* THE RECORDS
┄┄┄┄┄┄┄┄┄┄

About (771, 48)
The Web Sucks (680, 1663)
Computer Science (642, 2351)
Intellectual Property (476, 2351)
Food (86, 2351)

┄┄┄┄┄┄┄┄┄┄

Format the entries above as a two-column Markdown table, with Row holding the row number and Entry holding the line. Omit blank lines.

| Row | Entry |
|---|---|
| 1 | About (771, 48) |
| 2 | The Web Sucks (680, 1663) |
| 3 | Computer Science (642, 2351) |
| 4 | Intellectual Property (476, 2351) |
| 5 | Food (86, 2351) |